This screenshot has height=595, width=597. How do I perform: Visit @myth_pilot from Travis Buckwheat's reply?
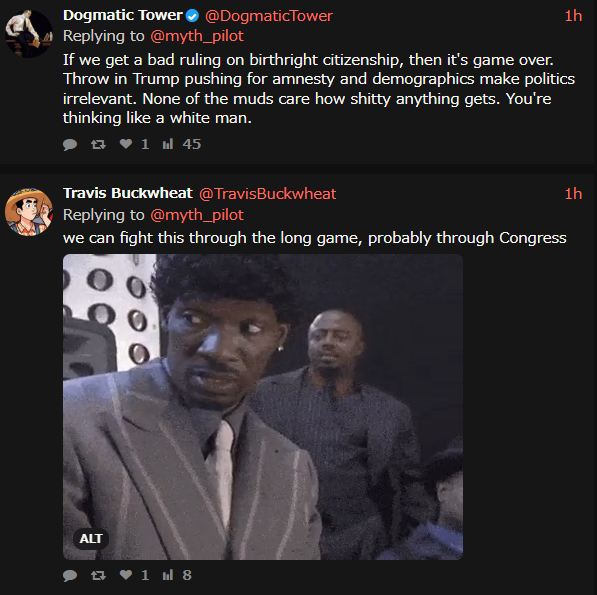[197, 215]
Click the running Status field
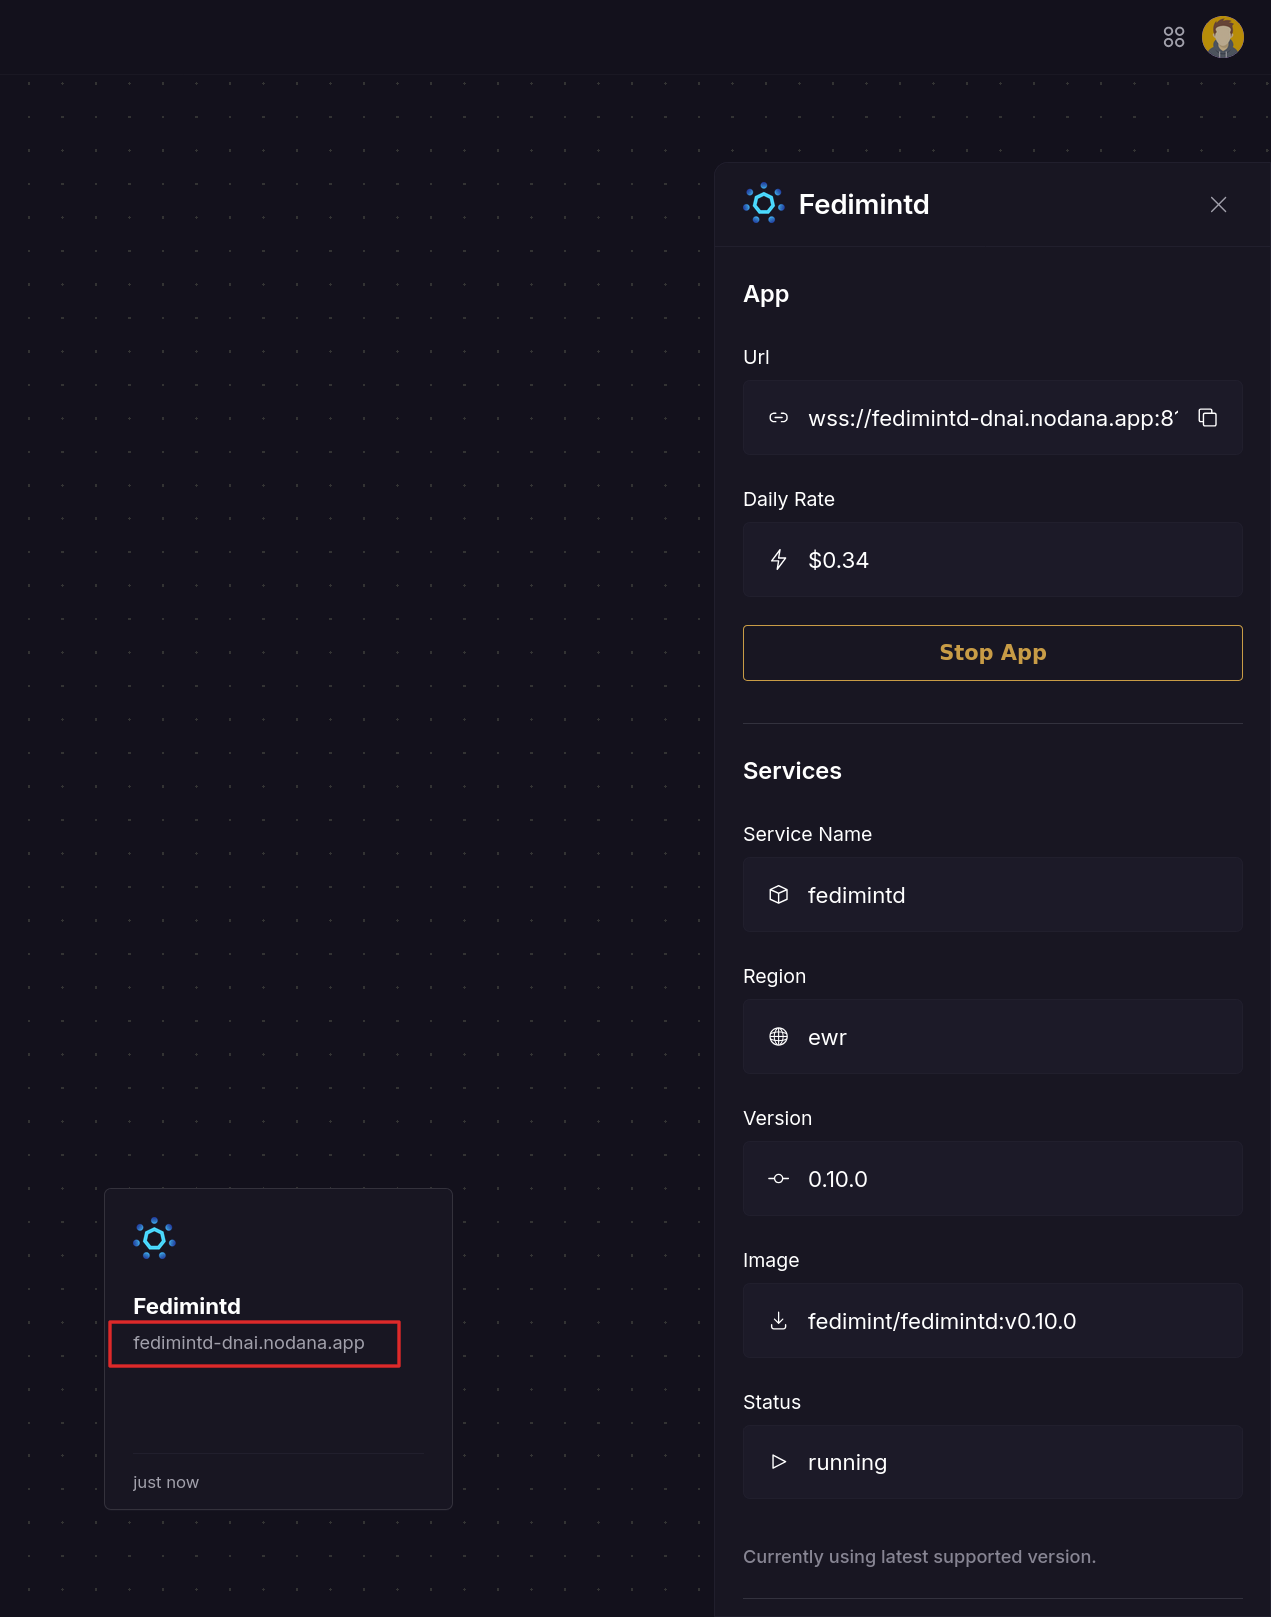1273x1618 pixels. click(991, 1462)
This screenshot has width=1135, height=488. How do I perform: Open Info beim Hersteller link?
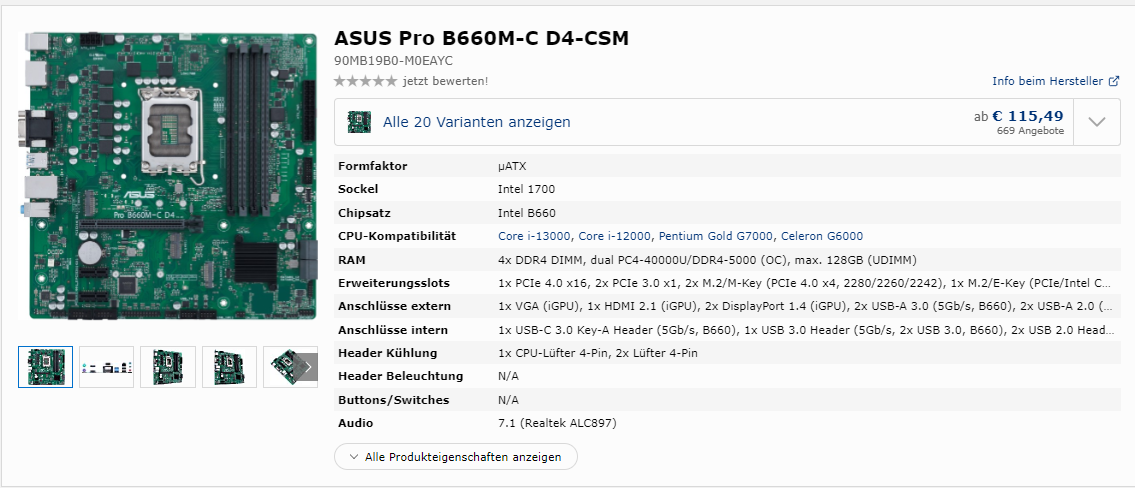[1047, 81]
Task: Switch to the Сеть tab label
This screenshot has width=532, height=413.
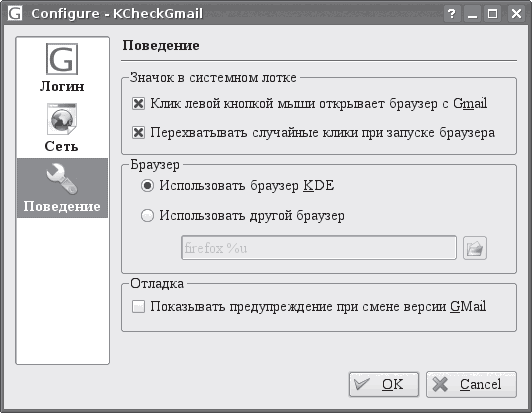Action: [x=61, y=146]
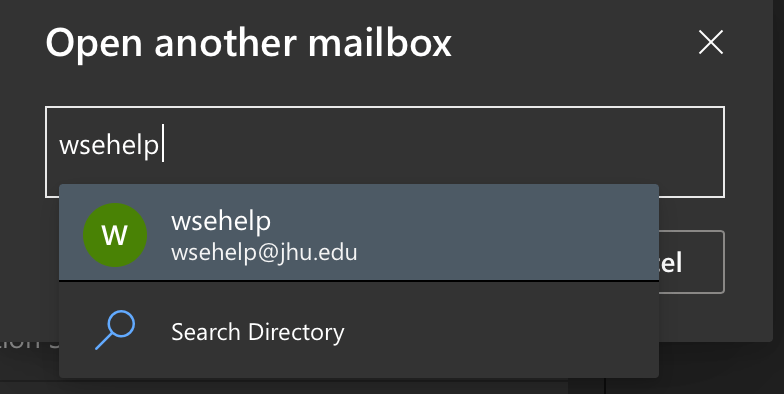Click the empty area of the mailbox textbox
Viewport: 784px width, 394px height.
440,146
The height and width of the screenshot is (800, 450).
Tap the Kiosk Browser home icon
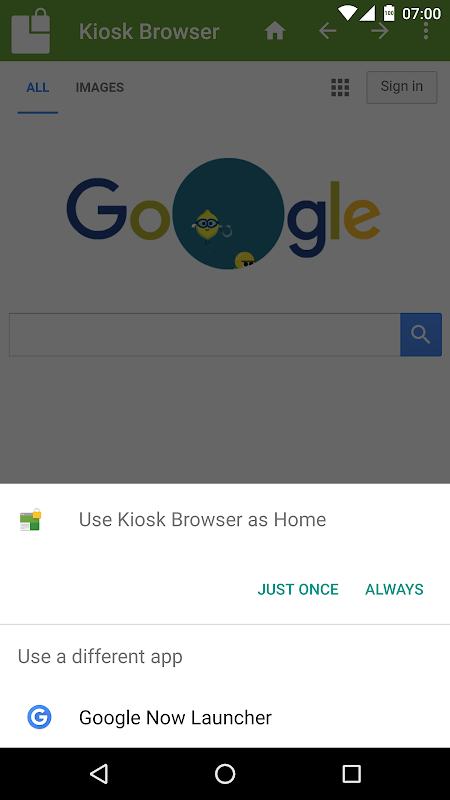click(x=274, y=32)
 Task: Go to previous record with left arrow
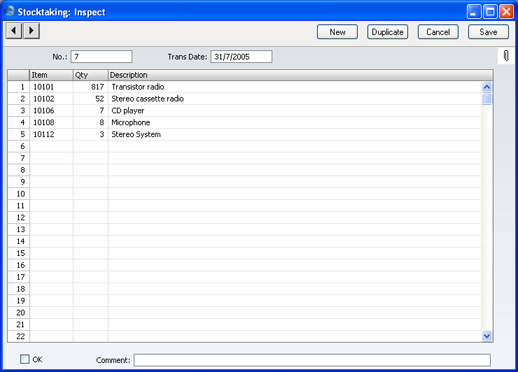coord(14,31)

- - - - -

# WHAT YOU ARE ASKED TO DO
All of the entries above are to be restated word for word, minus the images.

# RESPONSE AREA
This screenshot has height=595, width=597. How do I perform: Visit @myth_pilot from Travis Buckwheat's reply?
[197, 215]
Click the running Status field
1273x1618 pixels. click(991, 1462)
This screenshot has width=1135, height=488. How do I perform: Open Info beim Hersteller link?
[1047, 81]
Task: Switch to the Сеть tab label
This screenshot has width=532, height=413.
Action: [x=61, y=146]
Click the empty area of the mailbox textbox
Viewport: 784px width, 394px height.
440,146
The height and width of the screenshot is (800, 450).
Tap the Kiosk Browser home icon
click(x=274, y=32)
 Task: Go to previous record with left arrow
coord(14,31)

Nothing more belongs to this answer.